Cronaca Veronella / Via Desmontà

Verona, il Comune fa togliere la scultura del Cristo in croce. Il proprietario: "Ma che fastidio dava?"

Un pensionato 63enne ripone su un terreno incolto, nei pressi di un canale, un'installazione artistica ma la polizia locale, dopo un sopralluogo, gli fa togliere tutte le "strutture non autorizzate"

La scultura di Cristo in ferro, un’opera dell’artigiano Ferrari di Cogollo di Tregnago, è stata posta su una croce di legno alta tre metri da un pensionato 63enne, in un terreno vicino al canale Leb, tra Veronella e Albaredo. La polizia locale è intervenuta nella villetta dell’uomo e ha rilevato parecchie strutture non autorizzate tra cui una tettoia, un garage, una casetta di legno e una griglia per cucinare la carne. Tra le installazioni non a norma si annovera anche il crocifisso, che viene quindi fatto rimuovere per ordinanza del Comune.
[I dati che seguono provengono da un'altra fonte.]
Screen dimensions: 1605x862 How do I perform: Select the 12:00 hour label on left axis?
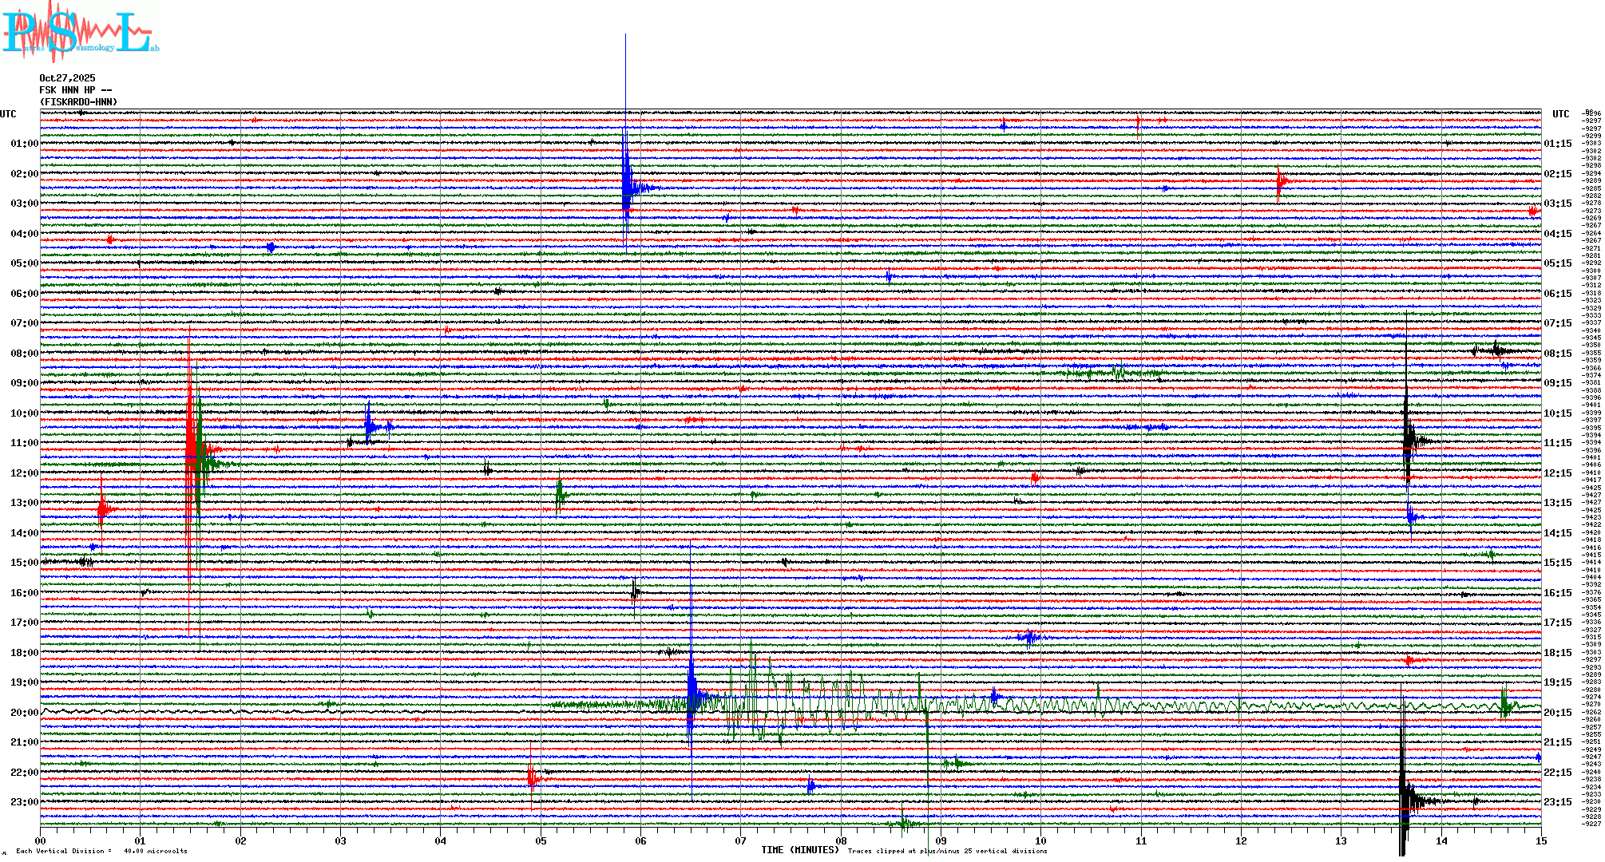point(24,473)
Come si legge sulle pagine de L’Arena, ora la scultura è riversa, in segno di protesta, su un fianco del recinto dell’abitazione. Per il pensionato veronellese non dava nessun fastidio in via Desmontà anzi costituiva una tappa di preghiera per i passanti. Un cartello è stato affisso ironicamente: “Sono contento che siate contenti”.
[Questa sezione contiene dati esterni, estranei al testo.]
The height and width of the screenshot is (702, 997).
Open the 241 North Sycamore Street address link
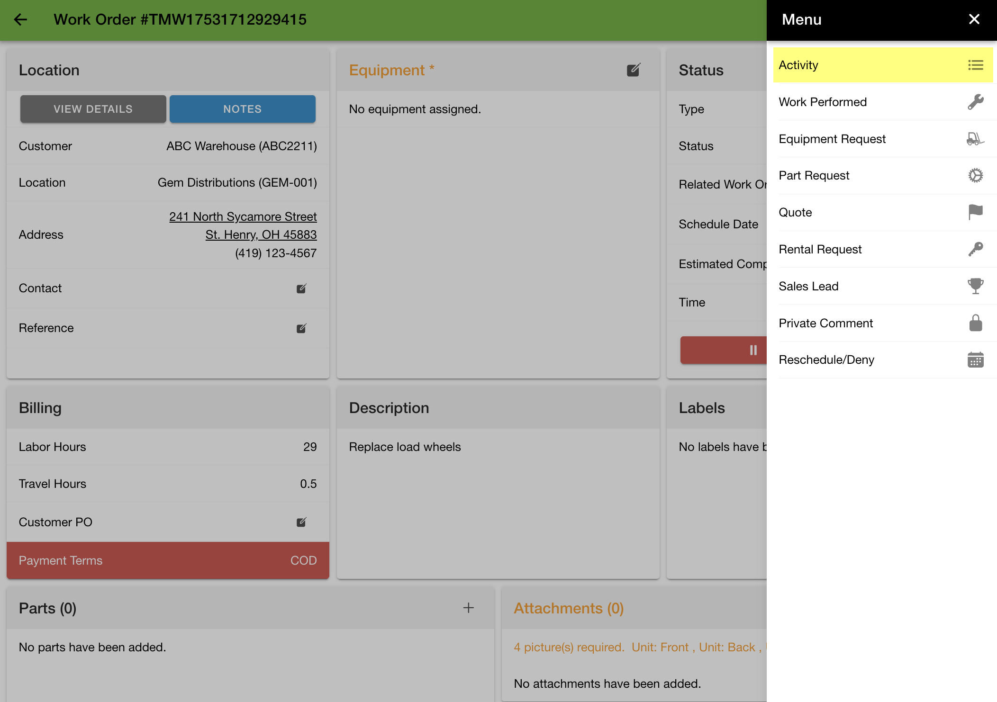(x=243, y=216)
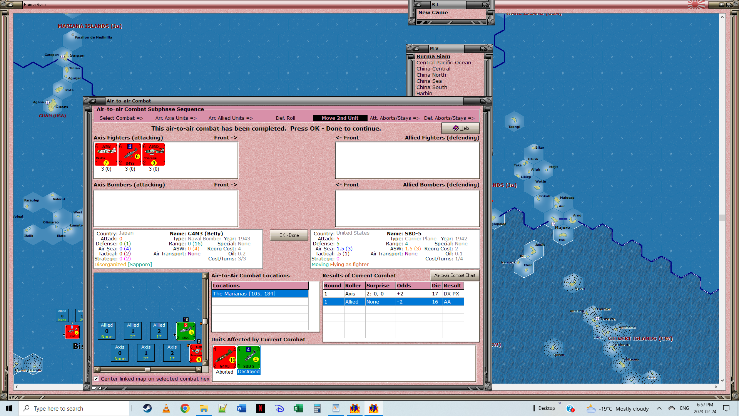Select the J2M2 Raiden fighter unit

106,154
Il progetto che in futuro comprendeva anche una Madonna in preghiera verrà quindi accantonato ma nessuno in Comune sembra volersi prendere la responsabilità dell’ordinanza. Il sindaco di Veronella, Michele Garzon, si sarebbe comunque dichiarato "sensibile" al problema ma avrebbe spiegato che non si sarebbe trattato di una decisione sua, e che forse era necessario "discuterne prima". Al 63enne è toccato quindi il “ripristino dei luoghi”. In tre mesi le strutture non autorizzate sono dovute sparire tutte.